06HHR
HalfDork
4/9/16 8:17 p.m.
Diagnosed a fuel pump failure on the new beater (91 G20 Auto). Pulled out the pump and was greeted by a gritty sandy substance in the little box the pump sits in. So.. Drained the tank and removed it from the car to clean it out. It's plastic, never cleaned out a plastic fuel tank before. Was thinking i'd get a gallon or two of oil eater to soak in it for a day or two then flush it out with water. Is there any other solvent that is plastic safe for doing this? There was some rust from the metal insert for the filler tube that I hit with a wire brush, not sure how to deal with keeping it from rusting in the future. Anyway TLDR.. Any suggestions?
Rinse wash repeat. Its plastic its not going to rust, you just want to rinse off everything else. If you worried about other things rusting, try electrolosis to coat it in zinc or copper or something
I always have just went in there with rags and mopped up the debris.
I used an air powered vacuum cleaner once on a box van tank that had what looked like sheetrock debris in it. The van's sides were sorta crumbling and he had been driving it without a gas cap for a while because he lost it. Very expensive gas cap, as the tank had so much crud in it that vibration and such made it eat a hole in the pickup sock, destroying the fuel pump.
Salt, ice cubes, toilet bowl cleaner. Swirl it around and rinse. Works fantastic on steel tanks as well. The salt and ice are the abrasive that cleans the goo. Salt and ice are great for cleaning coffee pots as well. They all dissolve in water and rinse away.
Knurled wrote:
I always have just went in there with rags and mopped up the debris.
I used an air powered vacuum cleaner once on a box van tank that had what looked like sheetrock debris in it. The van's sides were sorta crumbling and he had been driving it without a gas cap for a while because he lost it. Very expensive gas cap, as the tank had so much crud in it that vibration and such made it eat a hole in the pickup sock, destroying the fuel pump.
A bit of warning - vacuum cleaners can create quite a bit of static, so you'd want to take the normal fuel-related precautions to purge the tank completely of any fumes before vacuuming it out.
In reply to petegossett:
That is why we used an air powered vacuum cleaner. (I don't know where you'd buy one, we've had it forever, it's more or less just a wand with an air chuck meeting it tangentially. Bernoulli principle, just like a carburetor) Stood that tall tank up on end, hosed the tank with water from top to bottom to rinse all the debris down to the bottom, then vacuumed it out.
Automotive gas tanks, I can reach in with a rag and get to 90% of the tank either by hand or with the rag in some long needlenose pliers.
Every tank out there has some of that weird sandy grit in there, though. Looks an awful lot like rust particles but it doesn't attract to magnets. (Which would make cleaning the tank easy, just swirl a magnet around in there)
06HHR
HalfDork
4/11/16 8:31 a.m.
Knurled wrote:
In reply to petegossett:
That is why we used an air powered vacuum cleaner. (I don't know where you'd buy one, we've had it forever, it's more or less just a wand with an air chuck meeting it tangentially.

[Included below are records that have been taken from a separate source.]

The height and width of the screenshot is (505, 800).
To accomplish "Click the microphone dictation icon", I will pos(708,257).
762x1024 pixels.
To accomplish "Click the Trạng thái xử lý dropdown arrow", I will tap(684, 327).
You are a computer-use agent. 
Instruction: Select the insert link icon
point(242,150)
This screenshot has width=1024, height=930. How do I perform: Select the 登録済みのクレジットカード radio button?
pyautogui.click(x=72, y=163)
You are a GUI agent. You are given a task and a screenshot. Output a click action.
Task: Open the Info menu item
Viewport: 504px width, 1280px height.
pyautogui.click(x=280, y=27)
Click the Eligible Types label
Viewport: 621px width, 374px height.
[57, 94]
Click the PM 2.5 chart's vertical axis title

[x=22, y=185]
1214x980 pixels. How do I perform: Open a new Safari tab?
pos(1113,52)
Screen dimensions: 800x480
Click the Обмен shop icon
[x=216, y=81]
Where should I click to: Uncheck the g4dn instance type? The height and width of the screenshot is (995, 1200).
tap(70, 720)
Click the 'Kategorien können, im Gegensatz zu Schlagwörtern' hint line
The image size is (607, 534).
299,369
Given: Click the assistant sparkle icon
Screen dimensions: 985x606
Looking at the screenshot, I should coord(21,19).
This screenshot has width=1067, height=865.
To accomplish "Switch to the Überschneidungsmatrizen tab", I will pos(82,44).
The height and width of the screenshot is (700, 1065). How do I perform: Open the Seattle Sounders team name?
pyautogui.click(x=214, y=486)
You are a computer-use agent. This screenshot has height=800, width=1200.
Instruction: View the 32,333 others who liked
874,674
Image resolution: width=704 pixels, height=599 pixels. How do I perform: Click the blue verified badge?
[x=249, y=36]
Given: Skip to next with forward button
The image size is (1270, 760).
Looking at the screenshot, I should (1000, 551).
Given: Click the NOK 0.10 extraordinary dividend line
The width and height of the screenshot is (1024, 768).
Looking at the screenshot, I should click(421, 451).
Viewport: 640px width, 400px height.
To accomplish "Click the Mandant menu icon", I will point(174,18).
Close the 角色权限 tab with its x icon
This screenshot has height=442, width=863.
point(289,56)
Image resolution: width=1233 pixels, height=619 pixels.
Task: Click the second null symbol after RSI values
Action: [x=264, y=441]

Bernoulli principle, just like a carburetor) Stood that tall tank up on end, hosed the tank with water from top to bottom to rinse all the debris down to the bottom, then vacuumed it out.
Automotive gas tanks, I can reach in with a rag and get to 90% of the tank either by hand or with the rag in some long needlenose pliers.
Every tank out there has some of that weird sandy grit in there, though. Looks an awful lot like rust particles but it doesn't attract to magnets. (Which would make cleaning the tank easy, just swirl a magnet around in there)
That's exactly the stuff I'm seeing, I thought it was rust from the old fuel pump and sending unit that I replaced. I'll try the needle nose pliers truck, dump some good detergent in it (or toilet bowl cleaner if I have some around the house) and hose the tank down, rinse it out real good and let it air dry for a bit. Be a few days till I get the replacement pump anyway. Thanks everybody!